Using a biodegradable sunscreen is better for corals

One way to avoid damaging corals is to use a sunscreen that breaks down naturally in the environment within a reasonable amount of time (i.e. biodegradable) and that does not contain harmful chemicals such as PABA, octinoxate, oxybenzone, 4-methylbenzylidene camphor, oils, or the preservative butylparaben.

Many tourist destinations, including Mexico, now require the use of biodegradable sunscreen. Florida’s Channel 7 News covers some of the advantages of using biodegradable sunscreen:

Sun protection that’s not at the expense of coral reefs

Biodegradable sunscreen isn’t too hard to find, but even if a sunscreen is marketed as biodegradable, have a look at the ingredient list for those harmful chemicals I’ve listed above.

Some of the commercially available products available are:

  • Mexitan – This is recommended by many companies operating reef excursions. Spreading it on is unlike other sunscreens, so it takes a little practice. Apply thinly and quickly and put it on half an hour before going out in the sun.
  • Reef Safe – This is the product shown on the Channel 7 News clip above.
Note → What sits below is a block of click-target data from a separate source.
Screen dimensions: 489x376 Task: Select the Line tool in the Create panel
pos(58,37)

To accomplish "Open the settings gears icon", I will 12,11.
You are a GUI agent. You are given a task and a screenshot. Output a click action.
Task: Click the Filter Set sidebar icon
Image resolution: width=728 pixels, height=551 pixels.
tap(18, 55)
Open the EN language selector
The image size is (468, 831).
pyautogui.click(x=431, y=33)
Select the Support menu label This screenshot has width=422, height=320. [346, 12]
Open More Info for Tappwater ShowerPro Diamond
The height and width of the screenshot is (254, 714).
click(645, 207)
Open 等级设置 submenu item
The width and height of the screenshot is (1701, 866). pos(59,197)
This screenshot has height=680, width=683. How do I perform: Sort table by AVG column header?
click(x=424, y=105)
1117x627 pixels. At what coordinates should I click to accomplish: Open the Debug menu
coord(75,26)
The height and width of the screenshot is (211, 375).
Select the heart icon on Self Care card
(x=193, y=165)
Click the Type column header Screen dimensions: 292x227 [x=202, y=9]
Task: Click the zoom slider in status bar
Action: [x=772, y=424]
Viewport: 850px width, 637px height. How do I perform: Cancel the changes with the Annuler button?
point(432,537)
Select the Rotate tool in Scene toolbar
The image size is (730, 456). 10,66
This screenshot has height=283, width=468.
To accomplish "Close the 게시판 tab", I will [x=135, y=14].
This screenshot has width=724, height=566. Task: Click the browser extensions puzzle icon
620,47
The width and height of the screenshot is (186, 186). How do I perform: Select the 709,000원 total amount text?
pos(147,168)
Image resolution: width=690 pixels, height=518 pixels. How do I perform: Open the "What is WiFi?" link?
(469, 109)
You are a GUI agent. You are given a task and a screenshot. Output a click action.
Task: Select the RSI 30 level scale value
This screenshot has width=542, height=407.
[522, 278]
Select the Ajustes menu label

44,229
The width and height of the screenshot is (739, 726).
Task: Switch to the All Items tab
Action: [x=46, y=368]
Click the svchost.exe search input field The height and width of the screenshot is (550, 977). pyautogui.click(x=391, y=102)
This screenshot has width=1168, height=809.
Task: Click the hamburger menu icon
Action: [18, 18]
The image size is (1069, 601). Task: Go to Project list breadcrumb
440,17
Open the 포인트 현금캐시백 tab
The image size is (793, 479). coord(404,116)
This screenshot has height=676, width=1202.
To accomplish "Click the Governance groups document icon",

It’s SPF45+, waterproof up to 80 minutes, and designed by an avid diver, so you know that the developer has both the reef and the user in mind.
  • BurnOut – This is an eco-sensitive zinc oxide sunscreen, with an SPF32. It’s paraben-free, petroleum-free and paba-free.

Alternatively, you can consider making your own natural sunscreen as shown in this video:

So, if you are headed for a reef destination, be sure to pack some biodegradable sunscreen. Even if it isn’t yet mandated through policy or law, it should be a personal choice that protects you without causing damage to our coral reefs.